GitHub Issues Do's and Don'ts - martyhu
https://medium.com/@jhchen/45-github-issues-dos-and-donts-dfec9ab4b612/
======
alangpierce
I like this list, but I would also add "Don't worry so much about these
rules.". At least for me, I've often wanted to contribute to an open source
project or participate in a discussion, but I was scared to because I was
worried that I would say something wrong or not follow some implicit norm.
Probably, the whole "RTFM culture" (or at least my perception/worry of it) had
a net negative effect in my case because I ended up not contributing in cases
where I probably could have positively contributed.

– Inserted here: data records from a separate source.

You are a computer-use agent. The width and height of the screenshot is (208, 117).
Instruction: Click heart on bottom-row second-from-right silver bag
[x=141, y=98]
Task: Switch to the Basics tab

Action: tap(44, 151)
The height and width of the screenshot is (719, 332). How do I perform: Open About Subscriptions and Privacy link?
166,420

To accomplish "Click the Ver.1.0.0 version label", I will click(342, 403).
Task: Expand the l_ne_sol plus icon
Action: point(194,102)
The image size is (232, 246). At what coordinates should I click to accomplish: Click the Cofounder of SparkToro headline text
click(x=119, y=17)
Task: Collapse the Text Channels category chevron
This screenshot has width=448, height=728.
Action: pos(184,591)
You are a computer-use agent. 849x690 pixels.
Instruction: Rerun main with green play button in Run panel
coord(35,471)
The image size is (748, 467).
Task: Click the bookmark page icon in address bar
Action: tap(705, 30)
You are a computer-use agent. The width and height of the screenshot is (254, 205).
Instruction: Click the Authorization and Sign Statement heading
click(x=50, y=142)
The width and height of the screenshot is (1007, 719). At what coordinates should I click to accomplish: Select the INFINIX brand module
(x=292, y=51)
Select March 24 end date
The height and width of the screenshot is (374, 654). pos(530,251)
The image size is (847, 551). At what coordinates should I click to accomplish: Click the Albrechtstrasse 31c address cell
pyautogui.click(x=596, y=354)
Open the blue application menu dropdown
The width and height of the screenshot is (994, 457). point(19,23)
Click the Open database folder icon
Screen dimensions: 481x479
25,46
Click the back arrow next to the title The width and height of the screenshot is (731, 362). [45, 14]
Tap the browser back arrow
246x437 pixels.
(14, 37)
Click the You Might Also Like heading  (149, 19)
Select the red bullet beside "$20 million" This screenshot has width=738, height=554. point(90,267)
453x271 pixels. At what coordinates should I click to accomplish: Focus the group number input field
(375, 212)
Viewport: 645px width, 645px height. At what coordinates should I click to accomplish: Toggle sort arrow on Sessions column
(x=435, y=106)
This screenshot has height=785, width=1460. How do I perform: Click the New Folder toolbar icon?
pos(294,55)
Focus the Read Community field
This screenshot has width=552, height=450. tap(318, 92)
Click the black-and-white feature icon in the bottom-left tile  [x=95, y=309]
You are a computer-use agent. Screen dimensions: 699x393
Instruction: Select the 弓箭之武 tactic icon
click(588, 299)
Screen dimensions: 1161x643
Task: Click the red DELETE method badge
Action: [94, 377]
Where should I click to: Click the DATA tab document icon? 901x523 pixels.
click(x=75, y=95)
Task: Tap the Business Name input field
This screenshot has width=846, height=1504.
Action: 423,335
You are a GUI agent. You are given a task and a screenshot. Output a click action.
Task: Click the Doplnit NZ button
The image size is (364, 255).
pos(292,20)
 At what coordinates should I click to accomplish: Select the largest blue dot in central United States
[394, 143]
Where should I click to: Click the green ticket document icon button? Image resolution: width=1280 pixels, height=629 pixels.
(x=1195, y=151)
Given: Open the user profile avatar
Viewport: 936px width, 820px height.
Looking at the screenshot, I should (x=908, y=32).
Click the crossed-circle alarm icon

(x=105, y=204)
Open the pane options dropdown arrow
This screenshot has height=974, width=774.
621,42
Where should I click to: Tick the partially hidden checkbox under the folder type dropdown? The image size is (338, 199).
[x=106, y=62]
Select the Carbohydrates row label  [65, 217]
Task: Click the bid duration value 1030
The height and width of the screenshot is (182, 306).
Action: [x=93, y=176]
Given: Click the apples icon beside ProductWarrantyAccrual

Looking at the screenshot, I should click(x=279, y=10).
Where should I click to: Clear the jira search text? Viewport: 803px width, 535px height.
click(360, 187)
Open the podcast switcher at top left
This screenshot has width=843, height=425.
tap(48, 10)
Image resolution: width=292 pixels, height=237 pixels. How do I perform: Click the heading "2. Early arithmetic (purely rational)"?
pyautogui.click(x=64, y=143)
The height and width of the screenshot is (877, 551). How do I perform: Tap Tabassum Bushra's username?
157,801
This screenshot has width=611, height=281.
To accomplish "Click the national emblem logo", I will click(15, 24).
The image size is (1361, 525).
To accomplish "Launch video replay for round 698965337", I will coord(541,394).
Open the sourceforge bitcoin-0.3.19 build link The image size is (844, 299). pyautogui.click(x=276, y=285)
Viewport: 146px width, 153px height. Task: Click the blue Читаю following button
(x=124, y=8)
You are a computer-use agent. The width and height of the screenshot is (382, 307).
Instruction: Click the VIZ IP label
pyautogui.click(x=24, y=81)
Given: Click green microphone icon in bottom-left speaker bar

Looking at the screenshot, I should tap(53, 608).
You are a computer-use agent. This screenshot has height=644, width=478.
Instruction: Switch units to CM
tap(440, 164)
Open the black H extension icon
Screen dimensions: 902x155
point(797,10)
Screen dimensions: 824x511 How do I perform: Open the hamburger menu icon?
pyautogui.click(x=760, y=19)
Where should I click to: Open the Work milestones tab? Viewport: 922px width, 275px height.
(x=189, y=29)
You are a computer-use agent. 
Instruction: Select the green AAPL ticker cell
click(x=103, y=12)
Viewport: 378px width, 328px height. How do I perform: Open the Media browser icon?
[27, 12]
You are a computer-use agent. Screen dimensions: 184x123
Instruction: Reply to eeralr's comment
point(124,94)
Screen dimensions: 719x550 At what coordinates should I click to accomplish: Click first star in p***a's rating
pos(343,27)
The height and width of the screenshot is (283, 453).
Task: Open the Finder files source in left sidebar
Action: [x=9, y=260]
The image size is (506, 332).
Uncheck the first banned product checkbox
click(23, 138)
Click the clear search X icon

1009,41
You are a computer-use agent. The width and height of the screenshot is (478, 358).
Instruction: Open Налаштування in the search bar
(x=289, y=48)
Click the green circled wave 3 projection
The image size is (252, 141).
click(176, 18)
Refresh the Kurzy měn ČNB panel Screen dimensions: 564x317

It really depends on your personality, though. If you're the type of person
who naturally just speaks your mind without hesitation, then it's nice to slow
down a bit and be more thoughtful, especially if you're dealing with a complex
topic or your comment will be read by many people. But if you're more shy, you
shouldn't feel the need to go through this checklist 5 times before submitting
any comment or PR.

Similarly, if you're maintaining an open source project and someone breaks one
of these "rules", be polite and be thankful that they're trying to help out.
Allowing people to make little mistakes and learn from those mistakes is much
more welcoming and human than "you must read this giant list of docs before
you're allowed to speak". There's a balance to everything, of course, but
you'll get a stronger community and help people grow if you're more welcoming.

------
knocte
This should not be targeted just to github issues users but to any bug
reporting audience. (On a sidenote; I like gitlab issues so much more than
github's now, they have emulated trello to add dnd kanbas style to them)

------
rpedela
I think there is an exception to the don't +1 rule. I think saying +1 is fine
as long as you follow up with an insightful comment. For example, explaining
your specific use case for the feature because that information could help
whoever implements it.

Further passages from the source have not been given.